Melanin primarily modulates skin color and acts as a protective pigment when the skin is exposed to UV radiation [17]. Exposure to UV radiation causes the release of α-melanocyte-stimulating hormone (α-MSH) from cutaneous keratinocytes and melanocytes to induce melanin synthesis and subsequently protect the skin from the damaging effects of solar radiation [18]. However, long-term exposure to UV radiation induces signifificant melanin synthesis by α-MSH, resulting in skin damage such as freckles, sunspots, and black spots on the epidermis, leading to DNA photodamage and skin cancer [19]. Following this, the administration of α-MSH into melanocytes has been widely studied to induce considerable changes in the tyrosinase activity for melanogenesis in melanoma [20].

Zebrafish display variations in skin color like humans.

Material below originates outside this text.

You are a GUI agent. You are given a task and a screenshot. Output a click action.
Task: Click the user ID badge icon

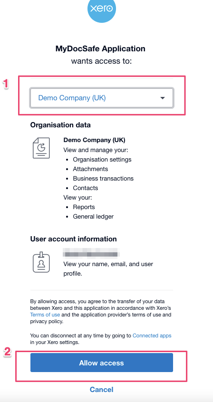click(41, 262)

They are an animal model used for understanding the genetic origin of human skin color, connecting basic model organism biology with human genetics [21]. In addition, the pigments on the ventral and lateral regions of the zebrafish gastrula and their transparency during larval stages allow simple observation of the pigmentation process, providing an opportunity to develop viable models for understanding skin cell disorders resulting from defects in melanocyte development [22–24]. 

Melanin synthesis occurs via the activity of several melanogenesis-related proteins, such as tyrosinase, microphthalmia-associated transcription factor (MITF), tyrosinase-related protein-1 (Trp-2), and tyrosinase-related protein-1 (Trp-1) [15]. In this study, we aimed to investigate the inhibitory effect of IPA and IO crude extract (IOE) in tyrosinase activity and melanogenesis on α-MSH-induced zebrafish in vivo and B16F10 melanoma cells in vitro to evaluate their potential use in treating skin pigmentation and melanoma. 

2. Results 

2.1. Molecular Docking Study

A docking method was carried out to simulate the binding of the commercial tyrosinase enzyme with IPA, DPHC, and arbutin [25]. The binding modes of IPA, DPHC, or arbutin with mushroom tyrosinase are presented in Figure 1A–C. As shown in the 3D diagram of the tyrosinase–IPA complex (Figure 1A), tyrosinase–DPHC (Figure 1B), and tyrosinase–arbutin (Figure 1C), although IPA, DPHC, and arbutin docked to the active site, the tyrosinase–IPA complex showed the largest binding surface area. In addition, as shown in a 2D diagram, the tyrosinase–IPA complex showed more interactions with the various amino acids of tyrosinase, compared to either tyrosinase–DPHC or tyrosinase–arbutin. Seven benzene rings (1st, 2nd, 3rd, 8th, 9th, 12th, and 16th) and their oxygen atoms have π–π interactions with Histidine60, Methionine61, Lysine157, Glutamate158, Proline160, Proline201, Arginine206, and Valine218. In particular, the 16th benzene ring was combined with Histidine60 and Histidine204, the main amino acids of the active site. In addition, many oxygen atoms in IPA interacted via hydrogen bonds with Glutamate158, Proline160, Aspartate167, Methionine184, Phenylalanine197, Asparagine199, Glutamine202, Asparagine205, and Arginine209. Furthermore, based on the docking analysis results, it was calculated that the total binding energy and CDOCKER interaction energy using the CDOCKER interaction energy program of DS 3.0 (Figure 1D) were as follows: interaction energy with tyrosinase: Ishophloroglucin A (IPA): −152.154 kcal/mol, diphlorethohydroxycarmalol (DPHC): −65.5221 kcal/mol and arbutin: −33.6835 kcal/mol and the binding energy with tyrosinase: Ishophloroglucin A (IPA): −546.504 kcal/mol, diphlorethohydroxycarmalol (DPHC): −407.706 kcal/mol and arbutin: −79.0913 kcal/mol.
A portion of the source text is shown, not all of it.